AIM OF THE TASK: Repeat exactly, and only, the lines from the line containing "This screenshot has height=857, width=1599." through the last line of the records below, including both.
Top of GIVEN RECORDS
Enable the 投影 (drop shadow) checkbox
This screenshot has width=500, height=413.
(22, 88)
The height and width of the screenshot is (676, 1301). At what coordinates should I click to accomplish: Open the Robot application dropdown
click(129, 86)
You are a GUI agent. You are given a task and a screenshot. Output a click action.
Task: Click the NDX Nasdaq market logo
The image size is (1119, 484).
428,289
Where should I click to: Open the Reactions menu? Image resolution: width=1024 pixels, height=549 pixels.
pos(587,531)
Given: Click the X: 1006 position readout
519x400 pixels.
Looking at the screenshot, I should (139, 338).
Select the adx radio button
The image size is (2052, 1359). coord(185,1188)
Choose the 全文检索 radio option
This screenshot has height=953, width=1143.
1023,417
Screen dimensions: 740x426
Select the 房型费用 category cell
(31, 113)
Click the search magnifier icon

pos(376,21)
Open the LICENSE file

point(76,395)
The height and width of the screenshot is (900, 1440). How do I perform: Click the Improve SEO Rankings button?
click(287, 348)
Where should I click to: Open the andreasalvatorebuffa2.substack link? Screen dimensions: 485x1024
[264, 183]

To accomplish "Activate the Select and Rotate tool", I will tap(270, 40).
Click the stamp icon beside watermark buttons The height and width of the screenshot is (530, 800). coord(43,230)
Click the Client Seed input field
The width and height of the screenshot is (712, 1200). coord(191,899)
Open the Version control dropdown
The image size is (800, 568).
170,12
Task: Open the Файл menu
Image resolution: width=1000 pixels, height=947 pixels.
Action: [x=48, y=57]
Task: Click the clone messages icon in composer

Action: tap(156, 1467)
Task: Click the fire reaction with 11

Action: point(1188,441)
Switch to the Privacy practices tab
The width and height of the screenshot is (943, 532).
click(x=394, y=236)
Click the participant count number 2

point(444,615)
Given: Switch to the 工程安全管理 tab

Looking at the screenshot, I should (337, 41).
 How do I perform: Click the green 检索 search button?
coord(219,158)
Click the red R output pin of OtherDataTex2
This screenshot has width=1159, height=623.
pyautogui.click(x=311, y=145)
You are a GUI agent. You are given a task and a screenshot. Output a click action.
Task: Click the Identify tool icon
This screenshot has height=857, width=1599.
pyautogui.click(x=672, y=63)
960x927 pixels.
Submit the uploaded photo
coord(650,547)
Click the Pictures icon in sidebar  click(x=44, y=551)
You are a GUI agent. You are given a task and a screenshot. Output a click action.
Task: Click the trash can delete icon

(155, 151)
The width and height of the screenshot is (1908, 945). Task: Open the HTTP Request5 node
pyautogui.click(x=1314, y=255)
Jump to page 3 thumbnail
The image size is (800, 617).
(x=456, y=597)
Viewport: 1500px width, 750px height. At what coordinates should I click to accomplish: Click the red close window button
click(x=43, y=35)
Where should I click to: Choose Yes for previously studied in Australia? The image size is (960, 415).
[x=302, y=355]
Bottom of GIVEN RECORDS
SOLVED PROBLEM:
This screenshot has height=857, width=1599.
pyautogui.click(x=672, y=63)
960x927 pixels.
Submit the uploaded photo
coord(650,547)
Click the Pictures icon in sidebar  click(x=44, y=551)
You are a GUI agent. You are given a task and a screenshot. Output a click action.
Task: Click the trash can delete icon

(155, 151)
The width and height of the screenshot is (1908, 945). Task: Open the HTTP Request5 node
pyautogui.click(x=1314, y=255)
Jump to page 3 thumbnail
The image size is (800, 617).
(x=456, y=597)
Viewport: 1500px width, 750px height. At what coordinates should I click to accomplish: Click the red close window button
click(x=43, y=35)
Where should I click to: Choose Yes for previously studied in Australia? The image size is (960, 415).
[x=302, y=355]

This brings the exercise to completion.